Let $q_1, q_2, \ldots, q_n$ be point charges.

For all $i$ in $\set {1, 2, \ldots, n}$ where $i \ne j$, let $\mathbf F_{i j}$ denote the force exerted on $q_j$ by $q_i$.

For all $i$ in $\set {1, 2, \ldots, n}$, let $\mathbf F_i$ denote the force exerted on $q_i$ by the combined action of all the other point charges.


Then the electrostatic force $\mathbf F_i$ exerted on $q_i$ by the combined action of all the other point charges is given by:

\(\ds \mathbf F_i\) \(=\) \(\ds \sum_{\substack {1 \mathop \le j \mathop \le n \\ i \mathop \ne j} } \mathbf F_{j i}\)
\(\ds \) \(=\) \(\ds \dfrac 1 {4 \pi \varepsilon_0} \sum_{\substack {1 \mathop \le j \mathop \le n \\ i \mathop \ne j} } \dfrac {q_i q_j} {r_{j i}^3} \mathbf r_{j i}\)

where:

the summation denotes the vector sum of $\mathbf F_{ji}$
$\mathbf r_{ij}$ denotes the displacement from $q_i$ to $q_j$
$r_{ij}$ denotes the distance between $q_i$ and $q_j$
$\varepsilon_0$ denotes the vacuum permittivity.


Proof

The proof proceeds by induction.

For all $n \in \Z_{\ge 2}$, let $\map P n$ be the proposition:

$\ds \mathbf F_i = \dfrac 1 {4 \pi \varepsilon_0} \sum_{\substack {1 \mathop \le j \mathop \le n \\ i \mathop \ne j} } \dfrac {q_i q_j} {r_{j i}^3} \mathbf r_{j i}$


$\map P 2$ is the case: $\mathbf F_1 = \dfrac 1 {4 \pi \varepsilon_0} \dfrac {q_1 q_2} {r_{2 1}^3} \mathbf r_{2 1}$

which is Coulomb's Law of Electrostatics.

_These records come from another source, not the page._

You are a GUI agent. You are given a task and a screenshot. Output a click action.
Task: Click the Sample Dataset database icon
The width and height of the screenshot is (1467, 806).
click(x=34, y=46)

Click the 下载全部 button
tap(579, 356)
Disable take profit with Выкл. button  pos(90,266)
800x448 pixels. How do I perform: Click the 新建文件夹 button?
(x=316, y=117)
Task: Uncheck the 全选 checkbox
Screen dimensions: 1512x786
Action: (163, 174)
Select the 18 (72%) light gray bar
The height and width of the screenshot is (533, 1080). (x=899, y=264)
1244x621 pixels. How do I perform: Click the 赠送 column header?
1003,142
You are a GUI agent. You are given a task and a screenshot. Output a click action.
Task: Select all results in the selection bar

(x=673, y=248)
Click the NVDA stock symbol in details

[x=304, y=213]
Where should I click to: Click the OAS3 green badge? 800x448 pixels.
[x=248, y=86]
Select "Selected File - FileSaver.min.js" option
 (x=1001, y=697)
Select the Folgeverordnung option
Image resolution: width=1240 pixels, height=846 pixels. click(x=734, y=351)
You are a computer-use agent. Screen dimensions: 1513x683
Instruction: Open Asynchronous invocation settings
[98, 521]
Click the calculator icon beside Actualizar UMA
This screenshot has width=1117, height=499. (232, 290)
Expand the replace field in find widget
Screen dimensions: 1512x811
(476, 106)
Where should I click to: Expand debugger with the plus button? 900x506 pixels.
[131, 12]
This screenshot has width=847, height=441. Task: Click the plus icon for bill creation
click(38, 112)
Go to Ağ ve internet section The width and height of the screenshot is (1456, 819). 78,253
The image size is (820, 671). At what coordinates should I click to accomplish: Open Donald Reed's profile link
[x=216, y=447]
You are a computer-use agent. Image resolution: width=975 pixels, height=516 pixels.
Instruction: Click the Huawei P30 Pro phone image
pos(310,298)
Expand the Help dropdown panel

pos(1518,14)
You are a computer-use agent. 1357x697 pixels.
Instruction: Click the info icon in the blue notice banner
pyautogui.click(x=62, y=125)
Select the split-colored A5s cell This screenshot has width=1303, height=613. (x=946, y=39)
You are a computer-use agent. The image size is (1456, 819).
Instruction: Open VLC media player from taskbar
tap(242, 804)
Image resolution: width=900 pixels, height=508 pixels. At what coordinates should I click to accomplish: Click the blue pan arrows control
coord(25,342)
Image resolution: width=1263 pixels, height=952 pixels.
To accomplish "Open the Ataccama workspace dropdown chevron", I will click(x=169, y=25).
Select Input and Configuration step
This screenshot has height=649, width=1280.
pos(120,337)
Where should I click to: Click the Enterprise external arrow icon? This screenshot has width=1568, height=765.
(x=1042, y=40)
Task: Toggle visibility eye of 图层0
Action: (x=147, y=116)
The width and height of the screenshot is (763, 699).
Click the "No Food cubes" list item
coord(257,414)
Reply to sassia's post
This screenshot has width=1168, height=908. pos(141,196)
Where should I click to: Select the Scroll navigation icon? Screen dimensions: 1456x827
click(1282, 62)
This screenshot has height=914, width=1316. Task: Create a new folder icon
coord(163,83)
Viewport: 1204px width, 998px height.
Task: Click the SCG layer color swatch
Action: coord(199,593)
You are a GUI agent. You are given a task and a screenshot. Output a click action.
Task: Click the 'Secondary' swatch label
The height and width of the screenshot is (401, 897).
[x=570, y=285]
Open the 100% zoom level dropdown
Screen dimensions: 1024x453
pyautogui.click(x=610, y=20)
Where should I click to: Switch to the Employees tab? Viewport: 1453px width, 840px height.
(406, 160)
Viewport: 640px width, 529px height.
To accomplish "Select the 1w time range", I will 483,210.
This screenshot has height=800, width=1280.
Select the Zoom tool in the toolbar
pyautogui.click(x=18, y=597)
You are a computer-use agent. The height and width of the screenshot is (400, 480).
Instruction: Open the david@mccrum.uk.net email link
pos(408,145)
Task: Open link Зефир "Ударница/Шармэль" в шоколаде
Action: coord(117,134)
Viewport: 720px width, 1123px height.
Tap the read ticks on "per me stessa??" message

Thus $\map P 0$ is seen to hold.


Basis for the Induction

$\map P 3$ is the case:

$\mathbf F_1 = \dfrac {q_2 q_1} {4 \pi \varepsilon_0 r_{2 1}^3} \mathbf r_{2 1} + \dfrac {q_3 q_1} {4 \pi \varepsilon_0 r_{3 1}^3} \mathbf r_{3 1}$

which is proved in Total Force on Point Charge from 2 Point Charges.

Thus $\map P 3$ is seen to hold.


This is the basis for the induction.


Induction Hypothesis

Now it needs to be shown that if $\map P k$ is true, where $k \ge 1$, then it logically follows that $\map P {k + 1}$ is true.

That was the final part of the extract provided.